Assistance with optimization

Hi friends,

I made a post about the problem of generating pairs of objects while also filtering them, and it seemed that parallel computing was the main suggestion, so I’m trying to learn CUDA for that, but I’ve run into a wall with the performance of the underlying functions themselves. They’re run 100k’s times each but they are just multiplication or some conditional statement, so I’m not sure how to make them faster when they are doing things so simple, if there is anything.

using Graphs
using Random
using LinearAlgebra
using GeometryBasics
using BenchmarkTools
using StatProfilerHTML

const k = 4
const tol::Float32 = 10.0^(-k)
const rval::Float32 = 10^k
const msgval::Float32 = 0.0452
const msgtuple::GeometryBasics.Point{2,Float32} = GeometryBasics.Point(msgval,msgval)

function computecross(graph::SimpleGraph, pos::Vector{GeometryBasics.Point{2,Float32}}, f=8, b=25)
    edgs = collect(edges(graph))
    eview = view(edgs, eachindex(edgs))  
    ecount = ne(graph)
    vcount = nv(graph)
    allocatedlength = unsafe_trunc(Int32, (ecount*(ecount-1)/f-b*ecount))

    segments = map(x -> get_segment(x, pos), edgs)
    crossings = Vector{Tuple{Tuple{   Graphs.SimpleGraphs.SimpleEdge{Int64}, Graphs.SimpleGraphs.SimpleEdge{Int64}}, Point{2, Float32} } }(undef, allocatedlength)
    sizehint!(crossings, allocatedlength)
    for i in 1:ecount
        @inbounds seg_i = segments[i]
        for j in 1:i-1
             @views @inbounds x1, y1, x2, y2, x3, y3, x4, y4, t, u = line_data(seg_i, segments[j])

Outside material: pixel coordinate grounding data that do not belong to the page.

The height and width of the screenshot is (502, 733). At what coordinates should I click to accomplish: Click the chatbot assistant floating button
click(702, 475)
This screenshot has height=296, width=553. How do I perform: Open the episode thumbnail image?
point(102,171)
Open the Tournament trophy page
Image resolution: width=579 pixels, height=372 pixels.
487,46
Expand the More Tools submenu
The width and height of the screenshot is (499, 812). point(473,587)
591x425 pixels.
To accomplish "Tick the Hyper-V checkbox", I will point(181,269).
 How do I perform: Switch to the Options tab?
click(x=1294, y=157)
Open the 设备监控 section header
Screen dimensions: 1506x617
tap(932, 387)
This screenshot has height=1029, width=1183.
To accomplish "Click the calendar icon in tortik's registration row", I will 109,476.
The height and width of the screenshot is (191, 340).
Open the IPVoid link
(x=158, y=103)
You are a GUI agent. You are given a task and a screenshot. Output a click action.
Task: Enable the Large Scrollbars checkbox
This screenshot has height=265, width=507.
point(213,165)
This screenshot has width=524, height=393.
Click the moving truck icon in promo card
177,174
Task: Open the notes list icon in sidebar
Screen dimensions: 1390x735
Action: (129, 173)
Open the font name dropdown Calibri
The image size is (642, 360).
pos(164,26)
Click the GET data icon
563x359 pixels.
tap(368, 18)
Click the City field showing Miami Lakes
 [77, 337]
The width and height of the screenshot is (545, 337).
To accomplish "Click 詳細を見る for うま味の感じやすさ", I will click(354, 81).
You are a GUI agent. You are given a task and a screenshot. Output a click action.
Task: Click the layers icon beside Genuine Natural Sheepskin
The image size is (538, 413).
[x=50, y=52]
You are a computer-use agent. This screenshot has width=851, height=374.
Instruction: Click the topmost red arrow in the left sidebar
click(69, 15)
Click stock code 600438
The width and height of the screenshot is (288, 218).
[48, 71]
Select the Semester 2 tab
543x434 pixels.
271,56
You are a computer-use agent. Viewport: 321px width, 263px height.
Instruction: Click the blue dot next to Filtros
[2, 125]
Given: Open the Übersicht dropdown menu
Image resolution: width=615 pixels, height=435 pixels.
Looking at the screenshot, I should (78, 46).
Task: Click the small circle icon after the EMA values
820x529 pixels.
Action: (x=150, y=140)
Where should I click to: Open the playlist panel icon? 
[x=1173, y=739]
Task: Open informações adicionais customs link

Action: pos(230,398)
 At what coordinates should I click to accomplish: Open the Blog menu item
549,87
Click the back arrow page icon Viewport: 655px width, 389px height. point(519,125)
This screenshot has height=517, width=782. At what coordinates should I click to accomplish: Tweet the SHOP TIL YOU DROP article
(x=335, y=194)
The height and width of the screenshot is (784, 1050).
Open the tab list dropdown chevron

                if  0 < t  && t < 1 && 0 < u && u < 1 
                    point = lineintersection(x1, y1, x1-x2, y1-y2, x3, y3, x3-x4, y3-y4, t, u)

                    @views @inbounds if point !== msgtuple && not_on_endpoint(seg_i, segments[j], point) 

                        @inbounds crossings[index] = ((eview[i], eview[j]), point)


    resize!(crossings, index-1)
    return crossings

function get_segment(e, positions::Vector{GeometryBasics.Point{2,Float32}})
    return GeometryBasics.Line(positions[src(e)], positions[dst(e)])

function line_data(seg1, seg2)
    x1 = seg1[1][1]
    y1 = seg1[1][2]
    x2 = seg1[2][1]
    y2 = seg1[2][2]
    x3 = seg2[1][1]
    y3 = seg2[1][2]
    x4 = seg2[2][1]
    y4 = seg2[2][2]
    @fastmath t_n = (x1-x3)*(y3-y4)-(y1-y3)*(x3-x4)
    @fastmath t_d = (x1-x2)*(y3-y4)-(y1-y2)*(x3-x4)
    @fastmath u_n = -1*((x1-x2)*(y1-y3)-(y1-y2)*(x1-x3))
    @fastmath u_d = (x1-x2)*(y3-y4)-(y1-y2)*(x3-x4)
    t = t_n/t_d
    u = u_n/u_d
    return x1, y1, x2, y2, x3, y3, x4, y4, t, u

function lineintersection(x1, y1, x12, y12, x3, y3, x34, y34, t, u)

    @fastmath p1x = x1-(t)*(x12)
    @fastmath p1y = y1-(t)*(y12)
    @fastmath p2x = x3+(u)*(x34)
    @fastmath p2y = y3+(u)*(y34)

    if isapprox_on_lines(-x12, -y12, x1, y1, p1x, p1y)
        return GeometryBasics.Point(fast_k_round(p1x), fast_k_round(p1y))

    elseif isapprox_on_lines(-x34, -y34, x3, y3, p2x, p2y)
        return GeometryBasics.Point(fast_k_round(p2x), fast_k_round(p2y))

        return msgtuple


function not_on_endpoint(seg1, seg2, pt)

    return (distance2(seg1[1],pt)<tol || distance2(seg1[2],pt)<tol || distance2(seg2[1],pt)<tol || distance2(seg2[2],pt)<tol) ? (return false) : (return true)

function distance2(x, y)
    sum = float(abs2(zero(eltype(x)) - zero(eltype(y))))
    @simd for i in eachindex(x, y)
        @inbounds sum += abs2(x[i] - y[i])
    return sum

function is_intersecting(t, u)
    return (0 <= t ) && (t <= 1) && (0 <= u) && (u <= 1)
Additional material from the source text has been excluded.